概要
微細レーザー加工に使用されるレーザーの一つにエキシマレーザーがあります。
その他の用途としては、紫外線分光の光源、光化学、レーザーリソグラフィー、レーザーアニールに用いられています。また、レーシックなど視力矯正治療にも用いられています。
構造
エキシマレーザーは、媒質となる希ガス原子とハロゲンガス原子の混合ガスであるエキシマ(エキサイマー)を用いていることが名前の由来となっています。希ガス原子(He, Ne, Ar, Kr, Xe)は安定ですが、励起状態では他原子(Br, F, Clなど)と結合します。このように励起状態でのみ安定に存在する2原子分子が excited dimer であり excimer(エキシマ、エクサイマ)の由来となっています。
レーザー準位としては、下位準位がなく、励起状態からすぐに基底状態となる良好な反転分布となります。この現象を利用したレーザーが、エキシマレーザーです。
混合ガスの成分により発振する波長が異なります。希ガスとハロゲンの組み合わせに対する発振波長は以下の通りです。
ArCl – 175nm
ArF – 193nm
KrCl – 222nm
KrF – 249nm
XeBr – 282nm
XeCl – 308nm
XeF – 351nm
レーザーの構成としては、放電励起方式で発振され、1~4気圧程度の高い圧力の混合気体に放電してレーザー発振されます。一般的に、放電には高い技術力が必要です。
メリット・デメリット
メリット
エキシマレーザーは、波長の短い紫外線領域において高フォトンエネルギー、および、高ピークパワーを得られるので、特に樹脂の加工に多用されてきました。しかも、効率も良く、装置が小さく、他のレーザーと異なり、面での加工ができることが大きなメリットです。
デメリット
媒質である混合ガスの寿命が短く、発振する波長が短く高エネルギーのため要素部品にダメージが大きいという欠点がありましたが、最近ではガスの高純度化や部品の改善により、1010ショット以上の長寿命化の達成も報告されています。実用化されているエキシマレーザーは、出力エネルギー~1J程度、パルス幅10~30ns、繰り返し周波数~1000Hz程度のレーザーが多いようです。

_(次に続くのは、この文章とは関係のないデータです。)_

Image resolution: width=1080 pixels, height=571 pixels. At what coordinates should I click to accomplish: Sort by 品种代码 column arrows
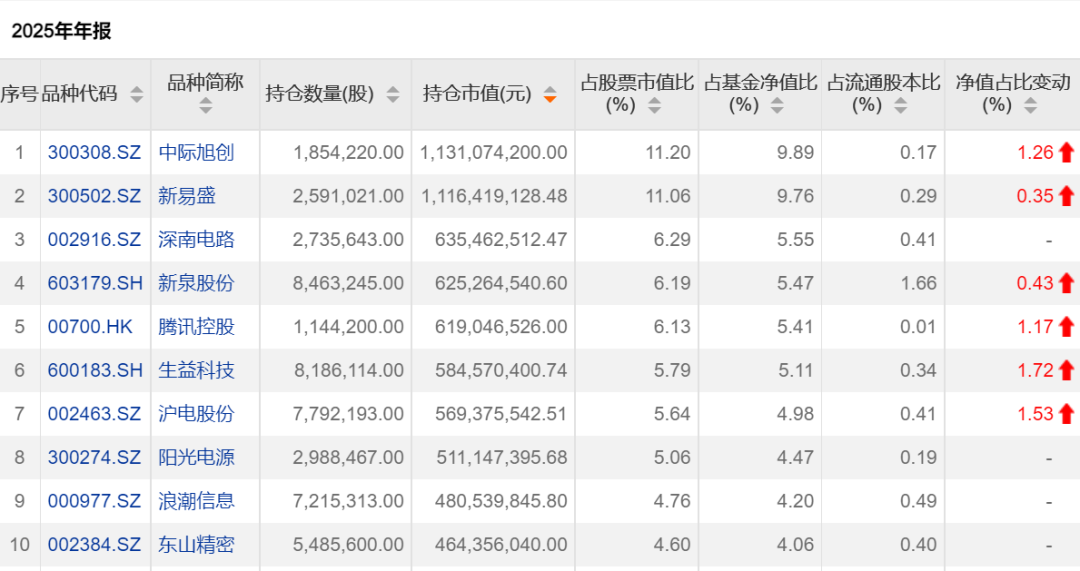point(137,94)
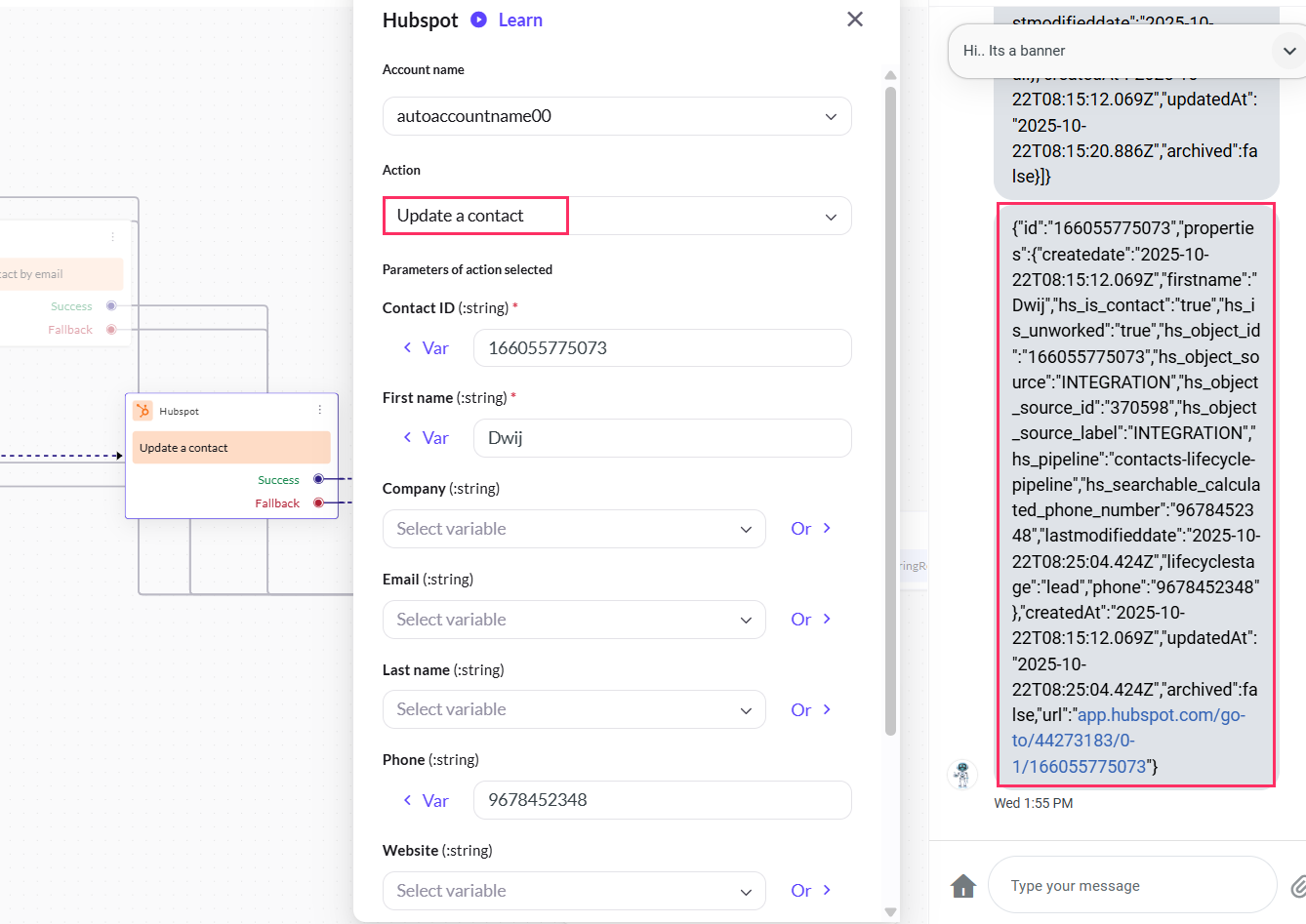Open the Learn link
The height and width of the screenshot is (924, 1306).
[x=520, y=20]
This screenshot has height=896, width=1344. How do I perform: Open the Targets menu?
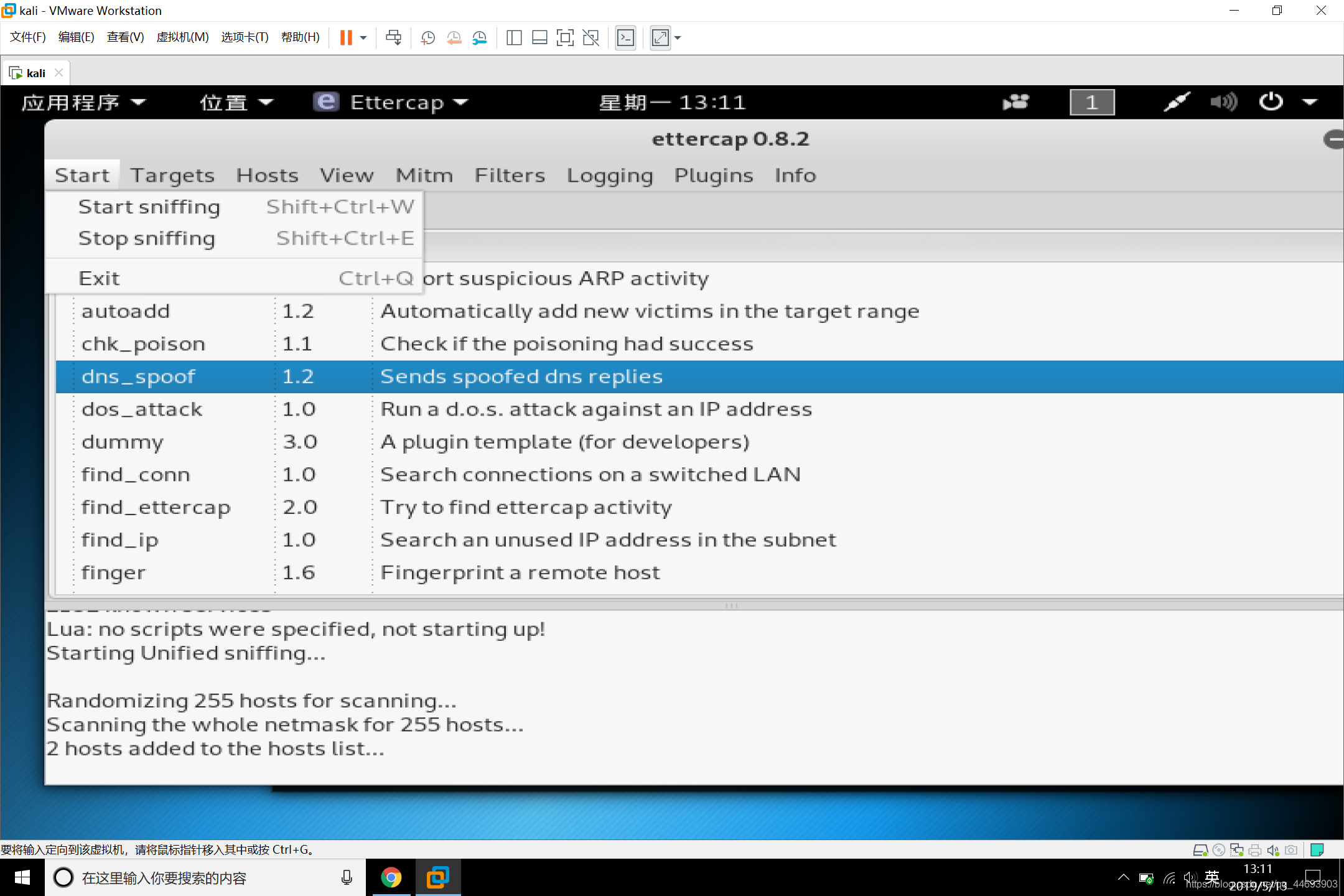172,174
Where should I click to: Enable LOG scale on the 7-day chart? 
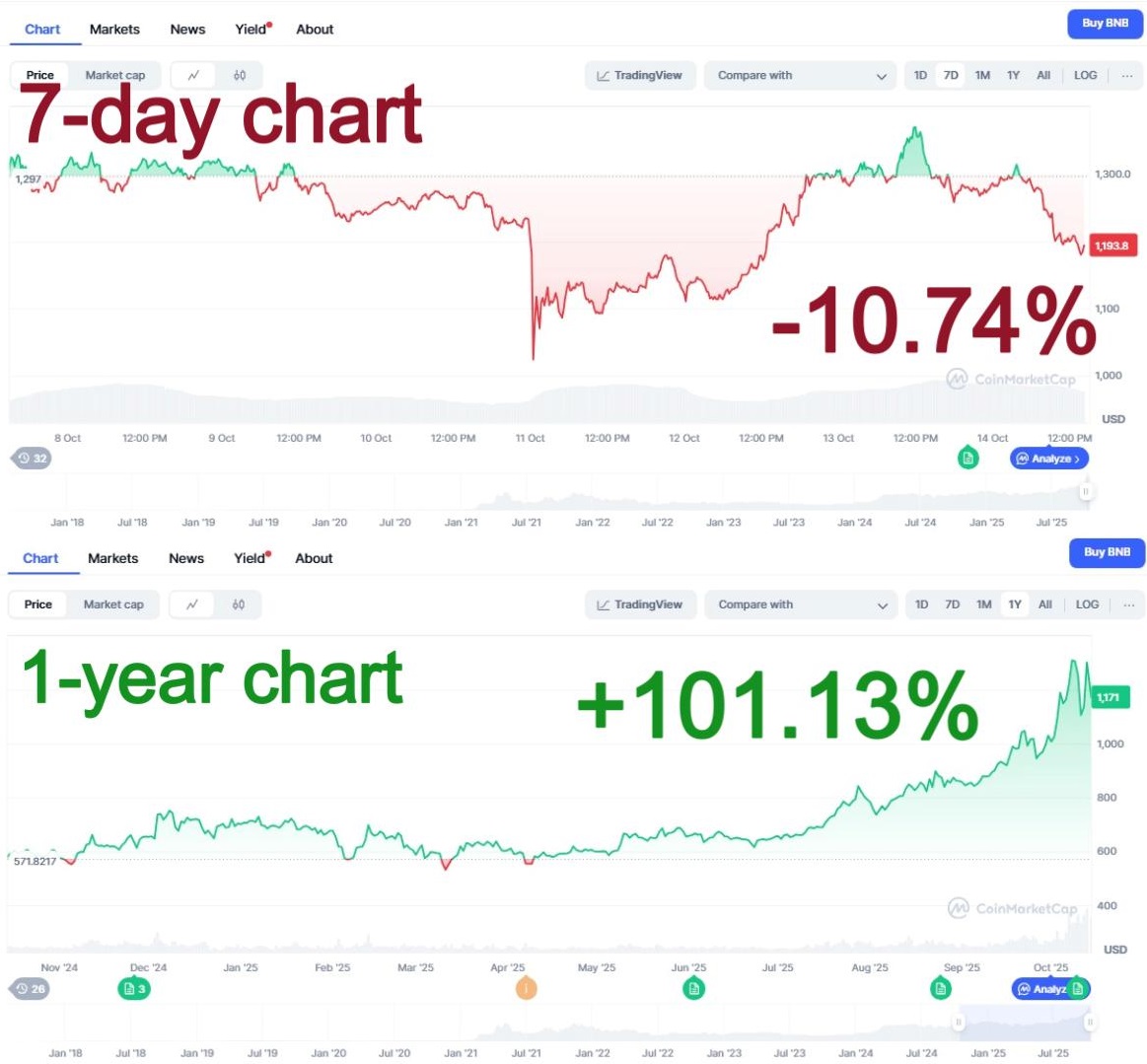[1086, 75]
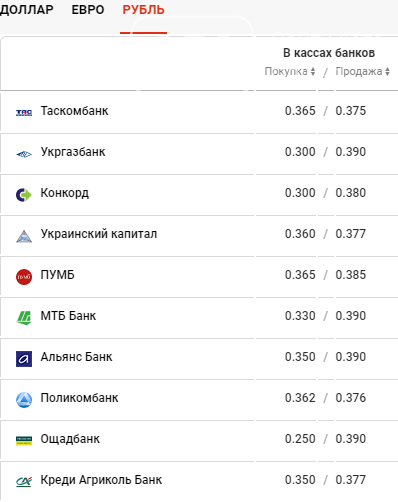Image resolution: width=398 pixels, height=502 pixels.
Task: Open the Креди Агриколь Банк link
Action: click(101, 480)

また、ガスはほぼ輸入に頼っており、特に東側諸国からの輸入であり情勢不安により供給が不安定になるリスクもあります。そのため、ガスレーザーからガスが不要な固体レーザーへの移行が進んでいるようです。
歴史
最初に実現されたのはXe2レーザーと言われています。液体希ガス中に電子ビームを照射させてレーザー発振が得られました。その後、希ガスとハロゲン原子が結合した希ガスハライドが出現し高出力・高効率の紫外線を発振するレーザーとして多用されるようになりました。